Suppression of effector immune cell function: Dendritic cells (DC) are antigen-presenting cells with VEGF-binding surface receptors (mostly VEGFR2). This interaction appears to suppress the transcription factor NFkB, which prevents dendritic cell maturation and results in PDL1-induced DC function blockage [38,39]. VEGF also inhibits monocyte development into dendritic cells. Uninterrupted VEGF exposure significantly reduced dendritic cell growth, while increasing the generation of B cells and immature Gr1+ myeloid cells. VEGF also lowers T cell activities by inhibiting the development of progenitor cells into CD4+ and CD8+ lymphocytes [40]. This happens because continuous VEGF expression is linked to NF-kB transcription factor activity suppression in bone marrow progenitor cells. In a finding from by Ohm group, VEGF inhibited the formation of T cells from early hematopoietic progenitor cells, suggesting that VEGF may have an immunosuppressive effect in malignancies [41]. VEGF significantly reduced the cytotoxic activity of T cells generated from peripheral blood samples and activated T cells displayed higher VEGFR2 [42]. According to Ziogas et al. T lymphocytes from ascites related to ovarian cancer produced similar results [43]. In addition to its direct effects on T cells, VEGF can decrease T-cell activity by up-regulating FasL on the endothelium in conjunction with cyclooxygenase [44,45].
PDL1 is expressed in cancer cells and binds to PD1 to suppress CD8+ T cell immunological responses [46]. PD1/PDL1 expression is associated to a poor prognosis in cancer patients [47]. VEGF induces PD1 expression on CD8+ T cells and Tregs, according to studies [48]. PDL1 is also increased in cancer cells after exposure to VEGF [49]. VEGFA released in the TME increases the expression of PD1 and other inhibitory checkpoints involved in CD8+ T cell exhaustion, which can be countered by anti-angiogenic agents that target VEGFA–VEGFR. PDL1, CTLA4, TIM3, and LAG3-mediated signaling lowers effector T cell proliferation and cytotoxic effects on cancer cells [50], while increasing effector T cell anergy and exhaustion [48]. Hypoxia and subsequent angiogenesis also promote PDL1 and CTLA4 overexpression on MDSCs, TAMs, DCs, and cancer cells directly via HIF1 [51]. HIF2 has also been linked to the expression of PDL1 in cancer cells [52]. Tumor-infiltrating effector T cells are anti-tumorigenic that recognize cancer cells and help in their elimination.

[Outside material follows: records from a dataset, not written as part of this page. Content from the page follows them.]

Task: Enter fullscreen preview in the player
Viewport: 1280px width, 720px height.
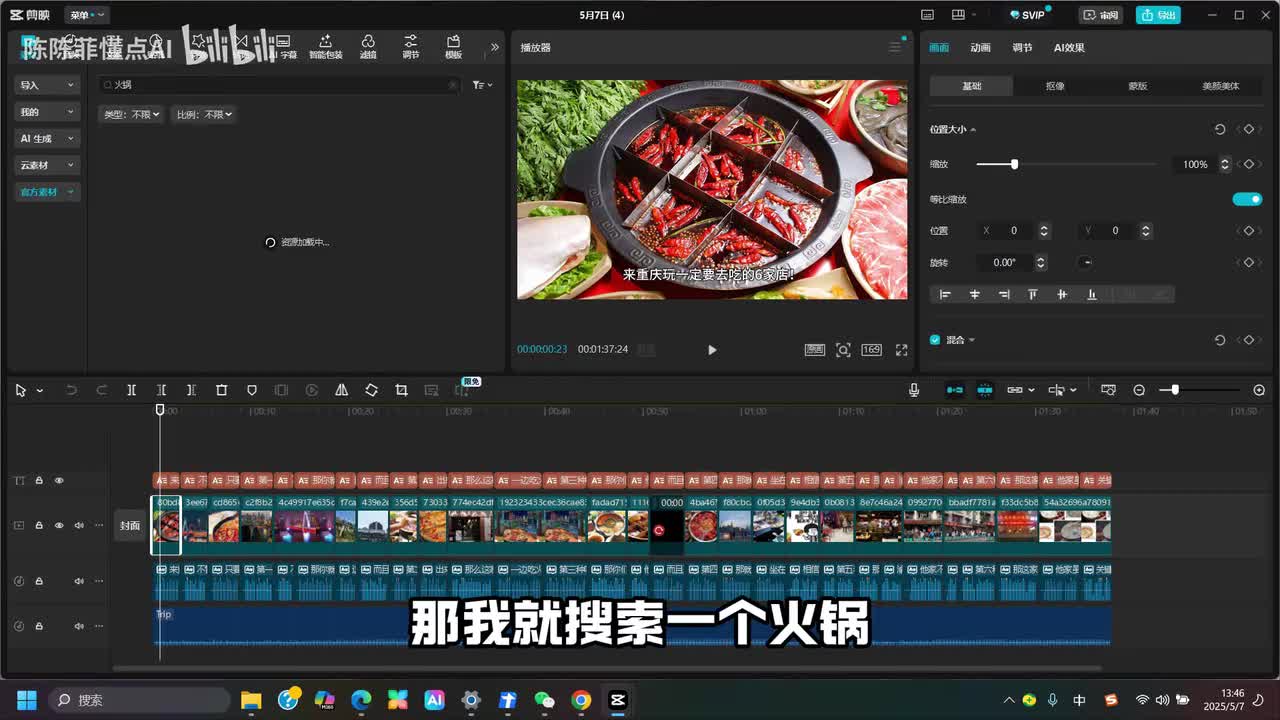Action: (x=901, y=350)
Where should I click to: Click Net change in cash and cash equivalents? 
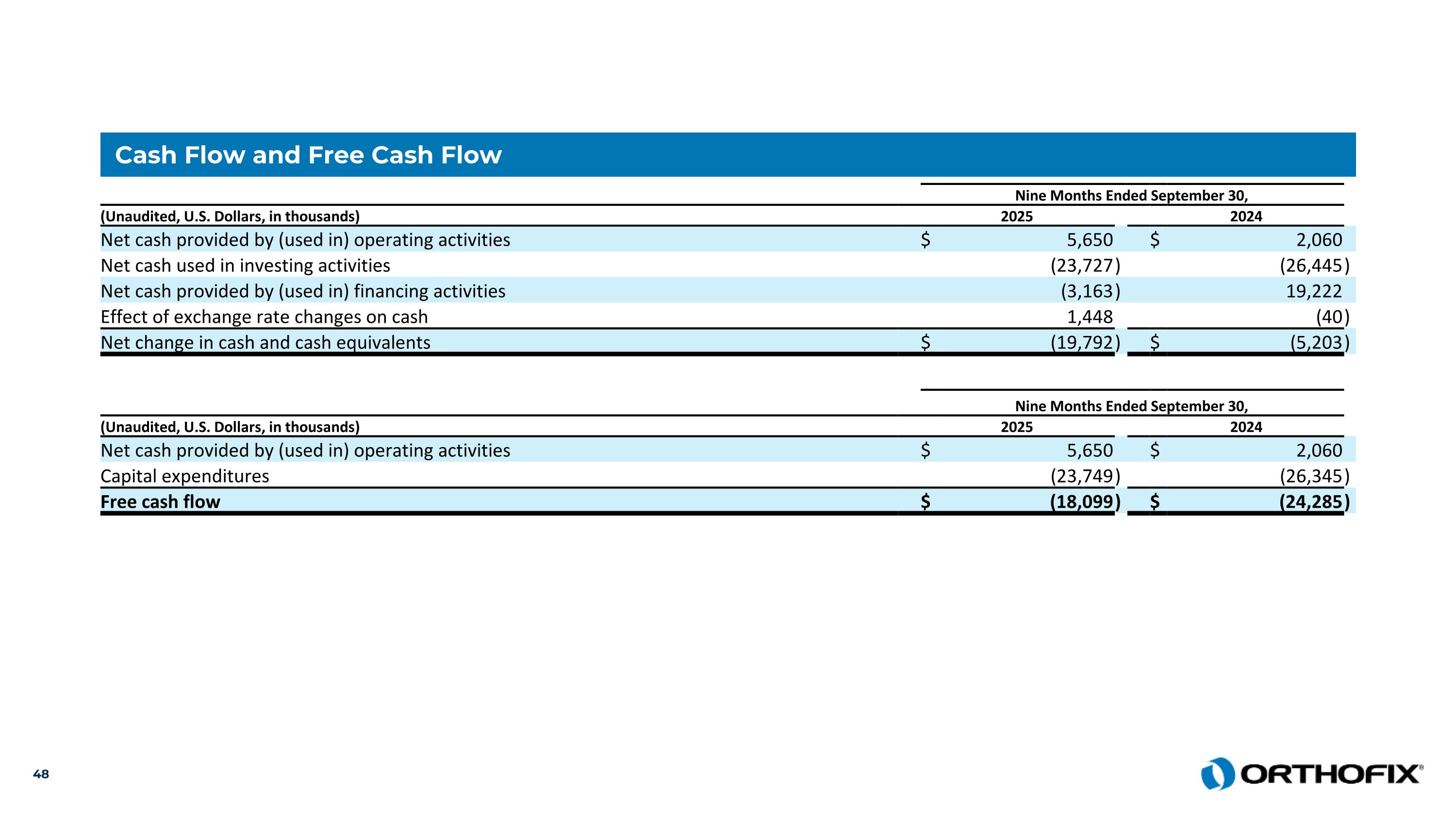click(265, 343)
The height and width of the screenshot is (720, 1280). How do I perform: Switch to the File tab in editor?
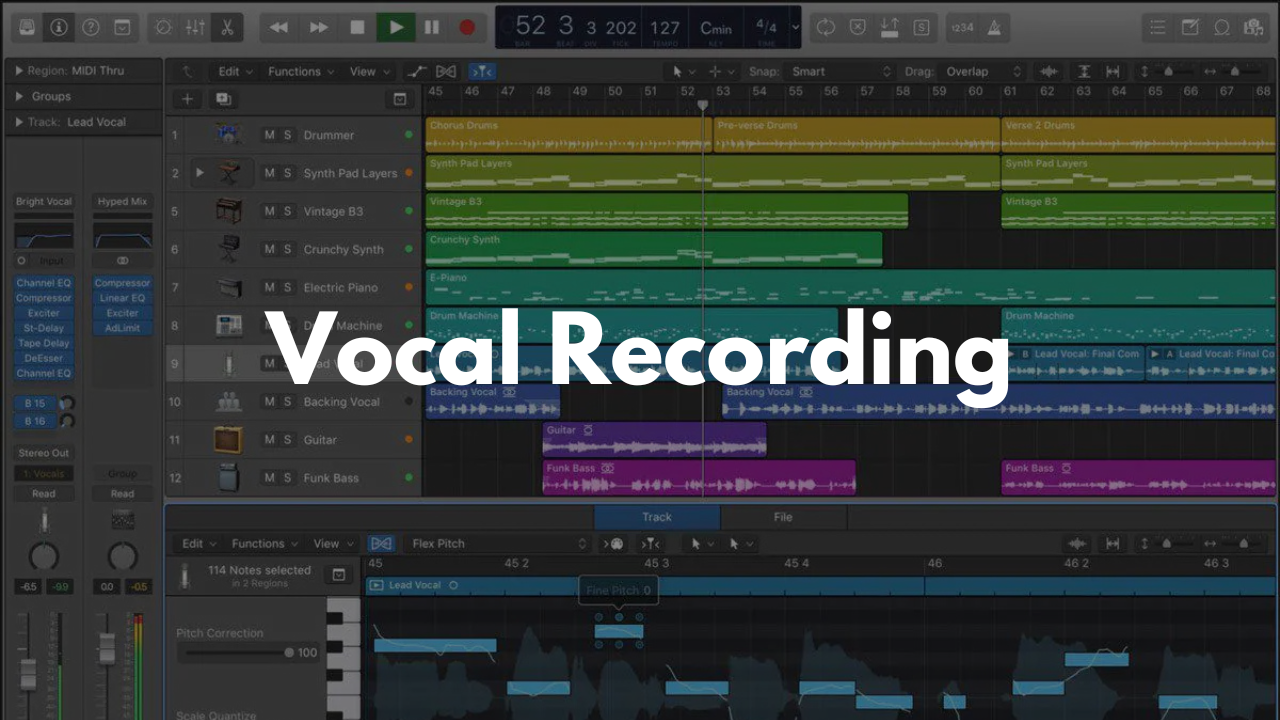(783, 517)
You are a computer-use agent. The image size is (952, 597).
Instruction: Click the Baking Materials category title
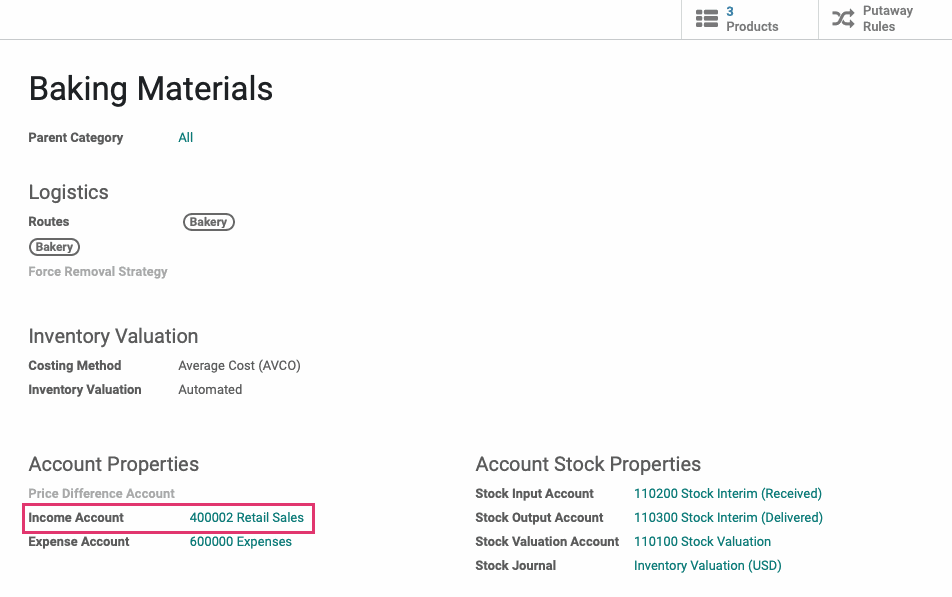tap(151, 89)
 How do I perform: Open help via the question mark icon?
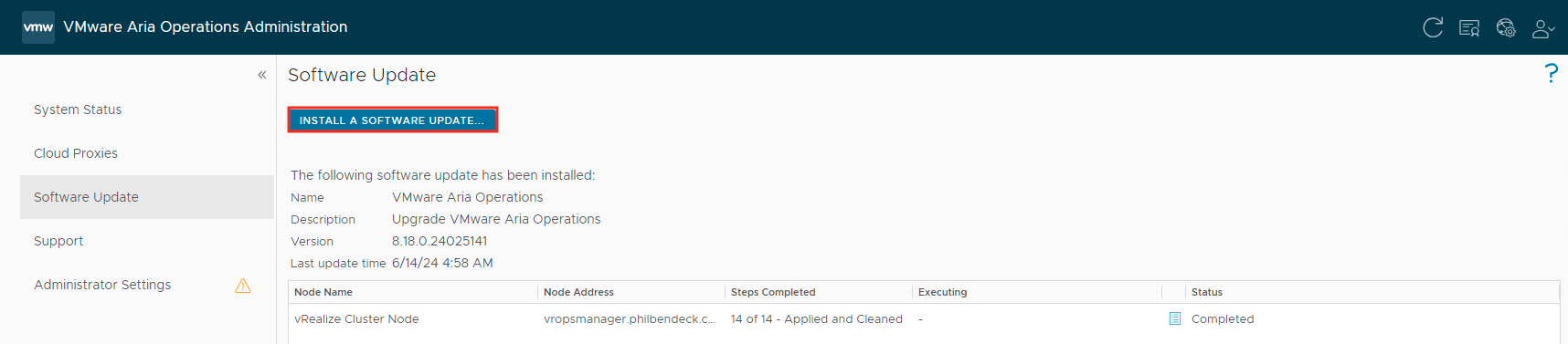click(x=1551, y=73)
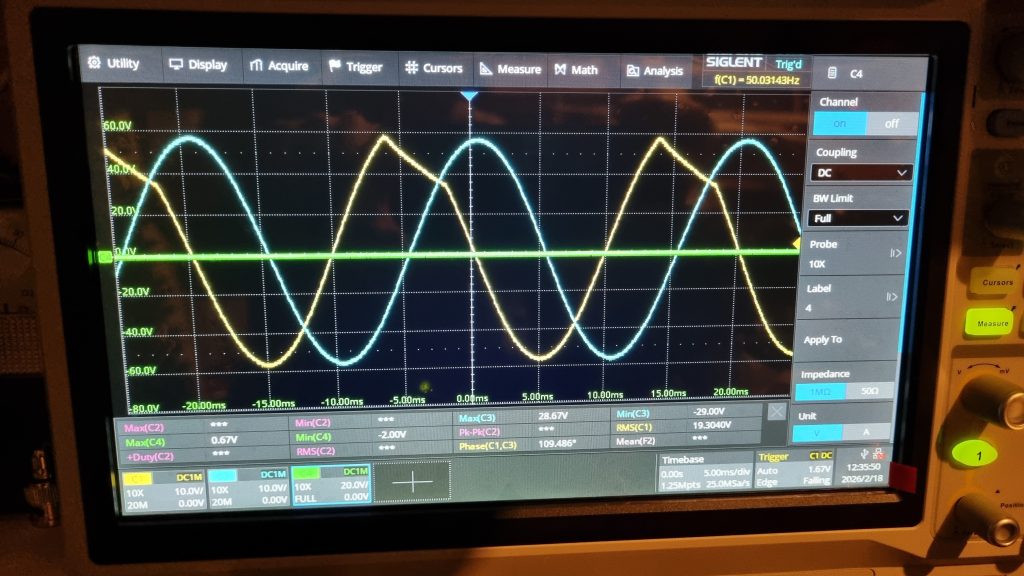This screenshot has width=1024, height=576.
Task: Open Cursors from the top bar
Action: coord(433,68)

VEGF-driven angiogenesis, on the other hand, prevents effector T cells from infiltrating the tumor by lowering the expression of endothelial intercellular adhesion molecule-1, lowering their number in the tumor's vicinity and making the TME tolerogenic [53]. Continuous VEGF exposure reduces the number of T cells and lowers the T cell to B cell ratio in lymph nodes and spleen, implying that VEGF is to held responsible for the tumor-associated thymic deficiency [33]. Normal immune activity in cancer patients gradually deteriorates as the thymus fails to replenish the peripheral T-cell pool after prolonged VEGF overexposure [33].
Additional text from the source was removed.